Il sistema immunitario, inoltre, non è composto solo dalle cellule che amano mangiare l’inchiostro. Qualche anno fa un gruppo di ricercatori guidati da Jennifer Juno, immunologa dell’Università di Melbourne, in Australia, ha mescolato l’inchiostro di un tatuaggio in un composto di vaccino per monitorare dove finiva il contenuto di quell’iniezione nei topi e nei macachi. Non è emerso che i pigmenti rendessero le cellule immunitarie, nel loro complesso, “infelici”, mi ha detto Juno, o che le uccidessero. Né l’inchiostro sembrava modificare l’efficacia del vaccino.

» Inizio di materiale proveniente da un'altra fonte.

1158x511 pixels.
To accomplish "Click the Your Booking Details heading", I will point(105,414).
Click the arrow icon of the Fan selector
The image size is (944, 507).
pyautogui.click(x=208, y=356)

Alcuni piccolissimi danni alla pelle, somministrati da un professionista che utilizza attrezzature e materiali sterili e ipoallergenici, potrebbero addirittura mantenere attive le cellule immunitarie vicine. Da alcuni studi sta emergendo che i macrofagi e altre cellule immunitarie cosiddette innate potrebbero essere in grado di memorizzare brevemente alcuni dei loro incontri passati con altri tipi di materiale estraneo e rispondere meglio agli attacchi futuri (questo, naturalmente, è lo scopo della vaccinazione, ma i vaccini hanno come bersaglio le cellule immunitarie adattative, che sono molto più predisposte a questo processo). È anche possibile – anche se non ancora dimostrato dai dati – che imparare a coesistere con l’inchiostro del tatuaggio possa aiutare le cellule immunitarie a calibrare le loro reazioni ad altre sostanze, forse anche a prevenire gli attacchi autoimmuni, dice Tatiana Segura, esperta di biomateriali alla Duke University. “Se il corpo tollera un tatuaggio, significa che il sistema immunitario si è adattato”, sostiene María Daniela Hermida, dermatologa di Buenos Aires.